TEXT EXCERPT:
■ ■ ■ ■ ■ ■ ■

I have this data frame
data = {'Date': [np.datetime64('2005-02-25 01:30:10'), np.datetime64('2005-02-25 01:31:10'),np.datetime64('2005-02-25 02:36:10'),
np.datetime64('2005-02-25 02:45:10'), np.datetime64('2005-02-25 02:45:50'),np.datetime64('2005-02-25 03:54:20'),
np.datetime64('2005-02-25 03:55:10'),np.datetime64('2005-02-25 05:30:10'), np.datetime64('2005-02-25 06:30:10'),
np.datetime64('2005-02-25 06:30:30')],
'Value':[1,4,6,7,3,6,7,8,3,2]}
df = pd.DataFrame(data)
Date Value
0 2005-02-25 01:30:10 1
1 2005-02-25 01:31:10 4
2 2005-02-25 02:36:10 6
3 2005-02-25 02:45:10 7
4 2005-02-25 02:45:50 3
5 2005-02-25 03:54:20 6
6 2005-02-25 03:55:10 7
7 2005-02-25 05:30:10 8
8 2005-02-25 06:30:10 3
9 2005-02-25 06:30:30 2
How would I go about removing the first row when the next row is within one minute of it, without doing it manually.
So my expected output would be:
Date Value
1 2005-02-25 01:31:10 4
2 2005-02-25 02:36:10 6
4 2005-02-25 02:45:50 3
6 2005-02-25 03:55:10 7
7 2005-02-25 05:30:10 8
9 2005-02-25 06:30:30 2
Please let me know how to do this
CodePudding user response:
Use Series.shift
wth subtract, then Series.dt.total_seconds
, divide by DataFrame.floordiv
and last filter if greater like 1
or missing values (for match last value) in boolean indexing
:
s = df['Date'].shift(-1).sub(df['Date']).dt.total_seconds().floordiv(60)
df = df[s.isna() | s.gt(1)]
print (df)
Date Value
1 2005-02-25 01:31:10 4
2 2005-02-25 02:36:10 6
4 2005-02-25 02:45:50 3
6 2005-02-25 03:55:10 7
7 2005-02-25 05:30:10 8
9 2005-02-25 06:30:30 2
CodePudding user response:
Check this solution, hope it helps
df['flag'] = df[['Date']].apply(lambda x:[False if pd.Timedelta(x[i 1]-x[i]).total_seconds()/60 <=1 else True for i in range(0,len(x)-1)])
df = df[df['flag']!=False].drop('flag',axis=1)

■ ■ ■ ■ ■ ■ ■

Stored data entries
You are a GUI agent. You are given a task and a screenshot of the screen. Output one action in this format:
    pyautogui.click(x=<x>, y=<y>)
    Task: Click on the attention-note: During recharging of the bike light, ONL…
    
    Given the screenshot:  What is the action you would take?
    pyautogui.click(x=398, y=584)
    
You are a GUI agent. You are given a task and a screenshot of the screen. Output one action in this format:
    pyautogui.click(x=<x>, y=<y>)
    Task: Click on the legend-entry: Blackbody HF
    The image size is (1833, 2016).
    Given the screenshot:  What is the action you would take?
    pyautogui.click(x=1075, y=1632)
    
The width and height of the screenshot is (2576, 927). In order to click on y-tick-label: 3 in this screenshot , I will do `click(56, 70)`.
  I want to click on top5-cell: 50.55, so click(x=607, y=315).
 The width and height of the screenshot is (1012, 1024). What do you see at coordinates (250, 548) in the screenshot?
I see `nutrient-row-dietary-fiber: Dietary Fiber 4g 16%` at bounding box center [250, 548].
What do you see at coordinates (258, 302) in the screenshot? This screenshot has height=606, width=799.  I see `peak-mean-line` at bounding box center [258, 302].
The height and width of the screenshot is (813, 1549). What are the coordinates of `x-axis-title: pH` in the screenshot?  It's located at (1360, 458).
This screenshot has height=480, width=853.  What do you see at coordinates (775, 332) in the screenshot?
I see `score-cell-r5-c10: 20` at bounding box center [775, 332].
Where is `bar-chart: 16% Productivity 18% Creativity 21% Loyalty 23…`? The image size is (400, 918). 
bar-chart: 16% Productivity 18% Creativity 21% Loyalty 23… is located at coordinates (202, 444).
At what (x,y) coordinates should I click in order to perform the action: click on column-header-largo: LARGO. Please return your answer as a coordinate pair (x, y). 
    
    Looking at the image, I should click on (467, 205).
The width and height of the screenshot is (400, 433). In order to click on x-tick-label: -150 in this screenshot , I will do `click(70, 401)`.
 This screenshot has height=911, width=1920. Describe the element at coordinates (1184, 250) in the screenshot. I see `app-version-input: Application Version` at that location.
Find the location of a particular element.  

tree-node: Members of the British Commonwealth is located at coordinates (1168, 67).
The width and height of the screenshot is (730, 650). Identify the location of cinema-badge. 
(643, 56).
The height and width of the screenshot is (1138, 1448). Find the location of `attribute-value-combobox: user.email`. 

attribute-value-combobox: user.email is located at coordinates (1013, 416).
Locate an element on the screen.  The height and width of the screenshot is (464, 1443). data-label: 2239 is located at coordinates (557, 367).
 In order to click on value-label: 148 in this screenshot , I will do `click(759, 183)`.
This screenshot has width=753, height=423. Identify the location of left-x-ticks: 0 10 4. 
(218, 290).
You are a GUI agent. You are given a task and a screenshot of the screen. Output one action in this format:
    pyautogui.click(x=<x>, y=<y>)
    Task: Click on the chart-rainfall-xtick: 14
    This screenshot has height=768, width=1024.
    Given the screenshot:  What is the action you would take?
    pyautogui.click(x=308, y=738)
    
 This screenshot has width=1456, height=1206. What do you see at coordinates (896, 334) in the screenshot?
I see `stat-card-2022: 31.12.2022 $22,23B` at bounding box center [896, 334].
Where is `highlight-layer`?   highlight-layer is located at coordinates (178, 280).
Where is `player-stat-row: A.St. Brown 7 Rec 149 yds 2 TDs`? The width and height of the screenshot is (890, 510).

■ ■ ■ ■ ■ ■ ■

ACTIVITIES:
**a)** In the pandas thread, transcribe everything from "I have this" down to "df = pd.DataFrame(data)".
**b)** Based on the pandas thread, answer yes or no to each statement and quote the words that decide it: (i) The first reply calls for Series.shift. (ii) The asker wants to remove the rows by hand. (iii) The second reply ends by dropping a column named flag.

ANSWERS FOR EACH ITEM:
**a)**
I have this data frame
data = {'Date': [np.datetime64('2005-02-25 01:30:10'), np.datetime64('2005-02-25 01:31:10'),np.datetime64('2005-02-25 02:36:10'),
np.datetime64('2005-02-25 02:45:10'), np.datetime64('2005-02-25 02:45:50'),np.datetime64('2005-02-25 03:54:20'),
np.datetime64('2005-02-25 03:55:10'),np.datetime64('2005-02-25 05:30:10'), np.datetime64('2005-02-25 06:30:10'),
np.datetime64('2005-02-25 06:30:30')],
'Value':[1,4,6,7,3,6,7,8,3,2]}
df = pd.DataFrame(data)

**b)**
(i) Yes: "Use Series.shift"
(ii) No: "without doing it manually"
(iii) Yes: "drop('flag',axis=1)"